- PROBLEM TO SOLVE: Express the listing from the line with "Click NQN destination code on flight FO 5300" to the line with "pyautogui.click(x=916, y=139)" as a two-column CSV headed instruction and answer. Put each field in quotes, turn line breaks into spaces, and leave the pictures out.

- STORED ROWS:
▬▬▬

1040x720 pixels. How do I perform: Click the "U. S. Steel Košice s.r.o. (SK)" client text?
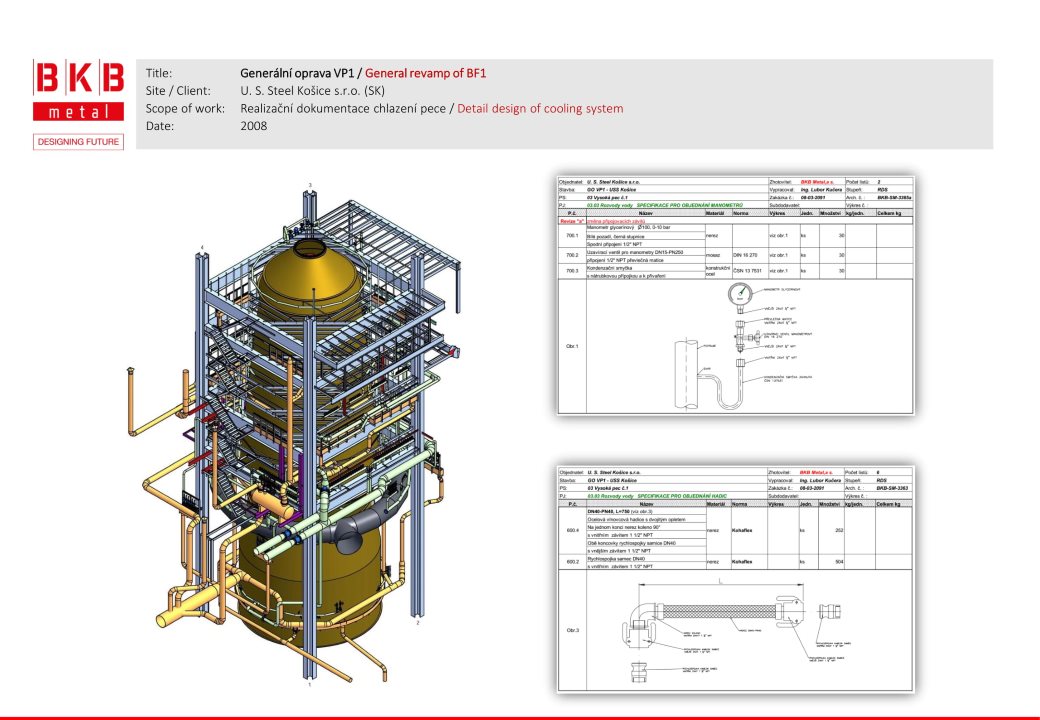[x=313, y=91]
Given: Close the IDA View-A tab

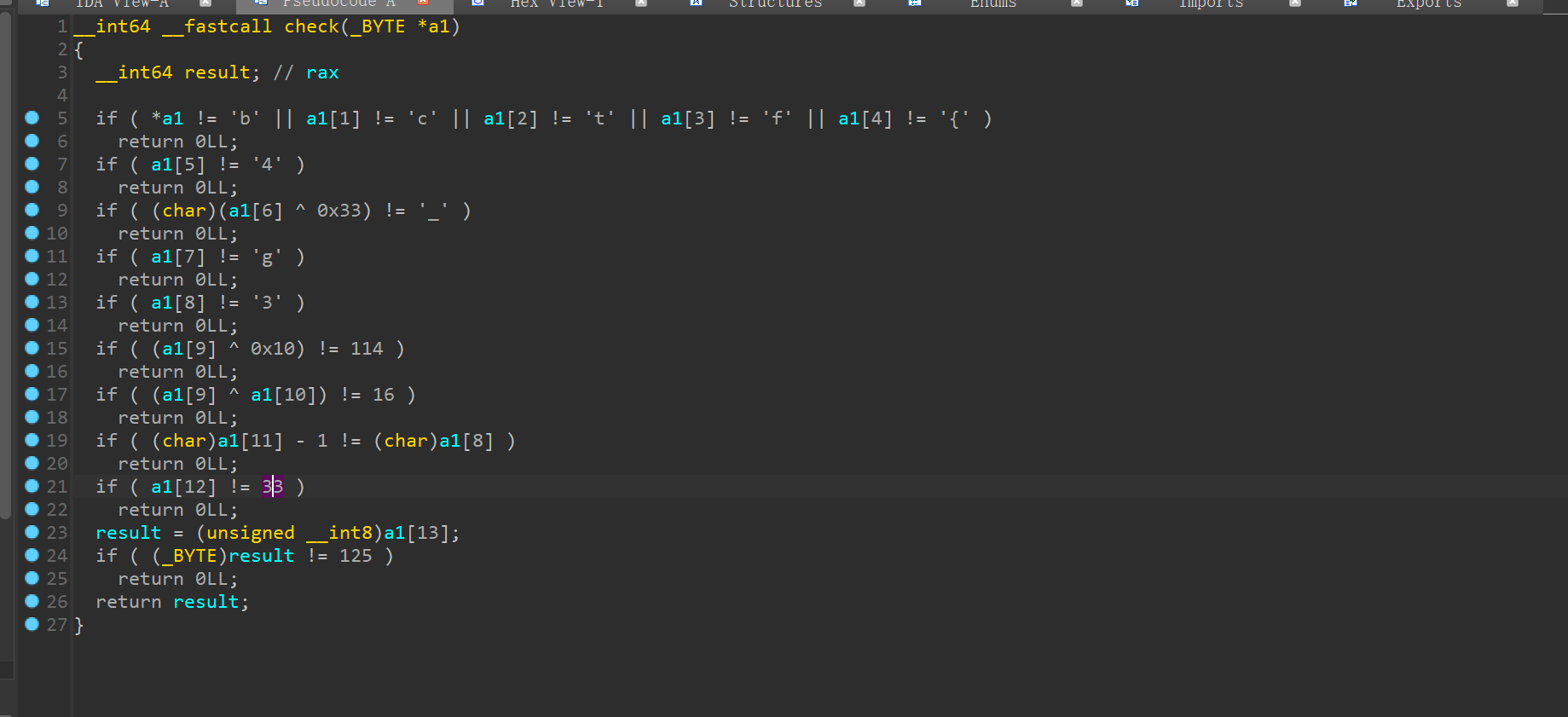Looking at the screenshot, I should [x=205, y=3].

▬▬▬

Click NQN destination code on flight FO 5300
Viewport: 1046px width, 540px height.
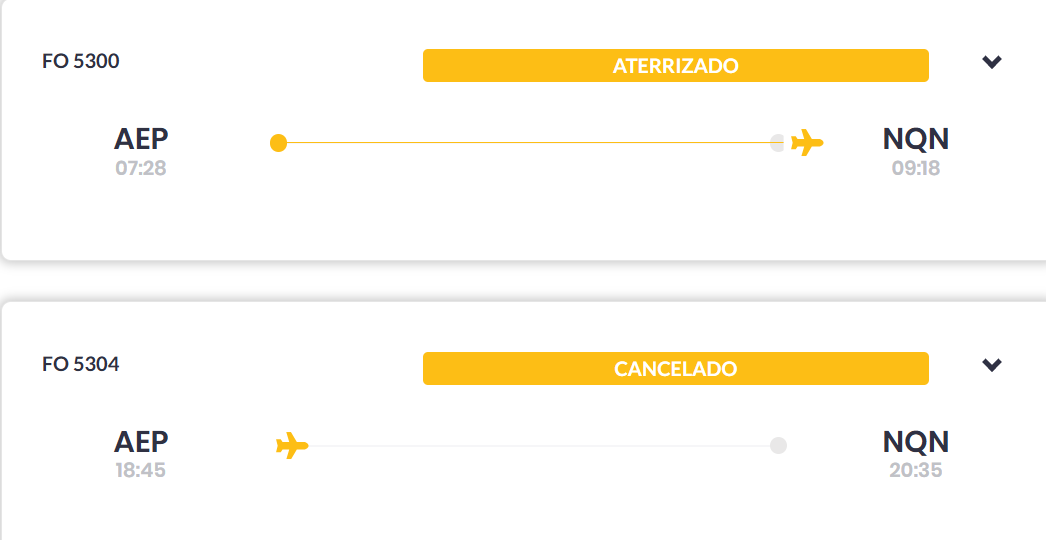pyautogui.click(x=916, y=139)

▬▬▬

- PROBLEM SOLUTION:
instruction,answer
"Click NQN destination code on flight FO 5300 Viewport: 1046px width, 540px height.","pyautogui.click(x=916, y=139)"